Symeon of Durham's Historia Regum records that in 943 Olaf Cuaran was driven out of Northumbria by the Northumbrians. However, all texts of the Anglo-Saxon Chronicle state that both Olaf and Ragnall were driven out in 944 by King Edmund. A possible explanation for this discrepancy is that Olaf was only driven out of York in 943, and continued to contest Ragnall for Northumbria until the following year. An account by the chronicler Æthelweard relates that it was Wulfstan, Archbishop of York and an unnamed ealdorman of Mercia who drove out Ragnall and Olaf and forced them to submit to Edmund. Ragnall's life after 944 is not known with any certainty, although the Annals of Clonmacnoise report in 944 or 945 that "the king of the Danes was killed by the Saxons at York". This individual might be Ragnall but the account gives no name.

==Family==
Ragnall's father is identifiable as Gofraid, who was king of Dublin between 921 and 934, and also briefly ruled Northumbria in 927. In the annals Gofraid is identified by the use of "ua Ímair", meaning "grandson of Ímar", but never with a patronymic.
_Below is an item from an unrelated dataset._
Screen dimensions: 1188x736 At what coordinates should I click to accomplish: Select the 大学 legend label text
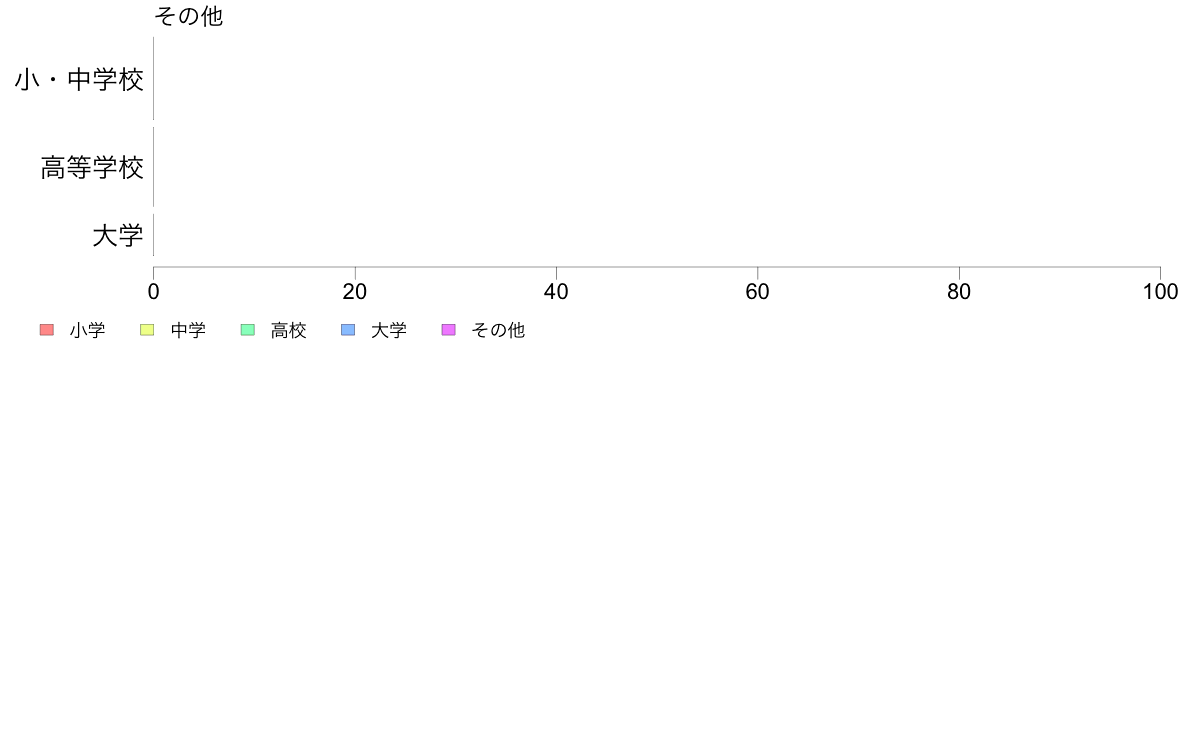pyautogui.click(x=389, y=330)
As such, it is not possible to identify which of the three known sons of Ímar (Bárid, Sichfrith or Sitriuc) – if any – was the father of Gofraid. Ímar, possibly identical to Ivar the Boneless, was the founder of the Uí Ímair and was one of the earliest kings of Dublin in the mid-ninth century. Three other individuals are identifiable as sons of Gofraid. Albann was killed in battle against Muirchertach mac Néill in 926. Amlaíb, King of Dublin and Northumbria, was another son, as was Blácaire, King of Dublin from 940–945, and again from 947-948.
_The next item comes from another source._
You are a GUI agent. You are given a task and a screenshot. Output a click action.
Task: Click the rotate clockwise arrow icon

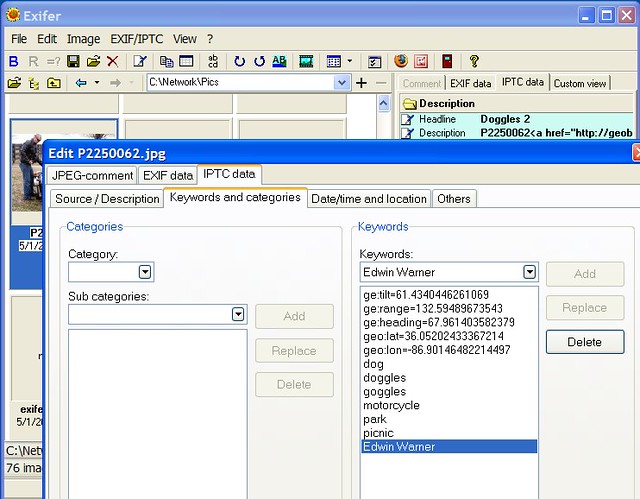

An individual identified as Mac Ragnaill (son of Ragnall) by the annals may have been Ragnall's son, though no name is given. In 942 Mac Ragnaill led a raid on Downpatrick, but within a week he was killed by Matudán, Overking of Ulster. The Annals of the Four Masters call Mac Ragnaill a jarl, but the Annals of Ulster call him a king. The Annals of the Four Masters also suggests he and his fellow plunderers came from an island.